The tank was empty, I've been filling it up little by little. Another 10 gallons will top the tank, and I'm buying 5 gallons tomorrow. Thank you guys for any advice.


----------



## willys55 (Oct 13, 2016)

put anti gel in the tank, truck should be fine, I normally would put antigel in mine and run it for 20 minutes then pretty much do nothing till spring, my horse truck sits through every winter because I dont haul during that time


----------



## willys55 (Oct 13, 2016)

only thing I do other than that is that I keep a small 1.5 amp trickle charger plugged in all bloody winter


----------



## Hoodoo Valley (Nov 14, 2006)

When I switch out the batteries, I'll be doing that for sure. These that I have now, are either toast, or something is drawing them down. Either way, they are so gone that not even the dome light comes on, and right now, it's zero out, so fairly certain they are done. I will be installing a cut off switch when the batteries get updated. Well, it's good to know that everything should be fine then. Thanks Doc!


----------



## Thomas (Nov 1, 2006)

Good cold range of antifreeze.
Motor connected to transmission like HST??? if so push down and peg the peddle this might help clutch from sticking.


----------



## Ultradog (Feb 27, 2005)

Such is the beauty of a diesel.
No fuel to get stale, no points to fuss with in the spring.
I usually put my 3000 Ford in the shed up at my land in October and don't even see it untill the end if April.
I bring the battery home and charge it occasionally in the winter.
When I go up to put in deer plots in the spring I bring the battery along, put it in the tractor and it fires up and I put it to work.
Simple.


----------



## Guest (Dec 28, 2017)

Opinions are free and always worth at least what you pay for them....but here goes mine. My suggestion is that you should bite the bullet and put new batteries in it and run it to town once every 2 weeks. Fixing properly almost always is less expensive than "jury rigging" in the long run. You're gonna buy the new batteries in the near future anyway (or deal with the worn out batteries from craigslist....why are they for sale on cl and not in use?). My NAPA store doesn't like to sell batteries with a build date earlier than the current month even. Sitting in place for 7 months never did any machinery any good. Trickle charger is a good idea though and Stabil in the fuel tank.


----------



## Hoodoo Valley (Nov 14, 2006)

Yes, I absolutely agree on the batteries. Plus, I'd like to have the warranty. I need to be sure I have the coolant additive and new oil in it before I fire it up too. The coolant filter looks new so I'm hoping it's fine. I'm going to spin off the filter and see if it feels heavy enough to indicate it has the treatment in there.


----------



## MHarryE (Oct 28, 2011)

In our area we are shut down from around November 1 to April 1. Tractors, combines, excavator, are stored inside. Nothing special done. Batteries generally crank them over come spring but if they crank slow, we'll use a charger. Coldest we have had so far this winter is -41F. People talk about trickle chargers but we've never had problems like finding dead batteries in the spring.


----------



## DK35vince (Jan 22, 2006)

MHarryE said:


> In our area we are shut down from around November 1 to April 1. Tractors, combines, excavator, are stored inside. Nothing special done. Batteries generally crank them over come spring but if they crank slow, we'll use a charger. Coldest we have had so far this winter is -41F. People talk about trickle chargers but we've never had problems like finding dead batteries in the spring.

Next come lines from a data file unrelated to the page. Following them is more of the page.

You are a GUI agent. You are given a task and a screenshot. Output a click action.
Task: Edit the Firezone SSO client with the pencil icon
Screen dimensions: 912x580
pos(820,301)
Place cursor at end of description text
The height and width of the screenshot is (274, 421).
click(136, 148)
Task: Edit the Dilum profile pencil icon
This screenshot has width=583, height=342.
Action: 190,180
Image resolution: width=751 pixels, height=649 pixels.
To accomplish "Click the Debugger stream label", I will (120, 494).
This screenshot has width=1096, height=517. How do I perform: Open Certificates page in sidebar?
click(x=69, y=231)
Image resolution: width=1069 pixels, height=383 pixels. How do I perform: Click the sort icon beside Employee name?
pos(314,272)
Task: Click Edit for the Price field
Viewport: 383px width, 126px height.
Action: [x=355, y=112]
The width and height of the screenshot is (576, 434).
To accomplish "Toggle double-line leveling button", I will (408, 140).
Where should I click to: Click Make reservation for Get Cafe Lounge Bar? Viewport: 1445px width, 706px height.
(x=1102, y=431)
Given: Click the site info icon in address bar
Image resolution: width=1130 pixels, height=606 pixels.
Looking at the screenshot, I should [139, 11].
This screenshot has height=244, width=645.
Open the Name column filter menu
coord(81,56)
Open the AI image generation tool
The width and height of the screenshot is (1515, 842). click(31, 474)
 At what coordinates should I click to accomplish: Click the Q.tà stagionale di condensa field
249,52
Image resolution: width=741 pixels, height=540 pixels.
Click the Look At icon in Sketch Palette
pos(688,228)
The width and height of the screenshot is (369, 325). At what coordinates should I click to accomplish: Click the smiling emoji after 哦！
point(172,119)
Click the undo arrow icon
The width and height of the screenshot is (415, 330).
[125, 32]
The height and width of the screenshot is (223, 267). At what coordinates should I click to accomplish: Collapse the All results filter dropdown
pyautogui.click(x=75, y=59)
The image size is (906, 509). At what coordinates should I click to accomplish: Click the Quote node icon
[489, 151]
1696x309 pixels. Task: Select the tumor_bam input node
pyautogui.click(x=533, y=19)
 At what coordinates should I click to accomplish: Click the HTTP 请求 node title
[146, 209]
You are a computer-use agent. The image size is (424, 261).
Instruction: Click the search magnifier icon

I work for a paving company and we do the same thing.
Equipment gets shut down around the middle of Nov thru beginning of April.
No battery tenders, nothing special done.
Early April its gets started up and run daily through the summer.
My tractor can set for weeks at a time through the winter, never had a battery tender on it (original battery lasted 11 years).
I bought my street bike new the beginning of 2009. It sets from mid Oct- mid April.
I don't do anything to it to set that long (other than Stabil in the gas). Never had a battery tender on it.
Starts right up in the spring and still running the original battery.


----------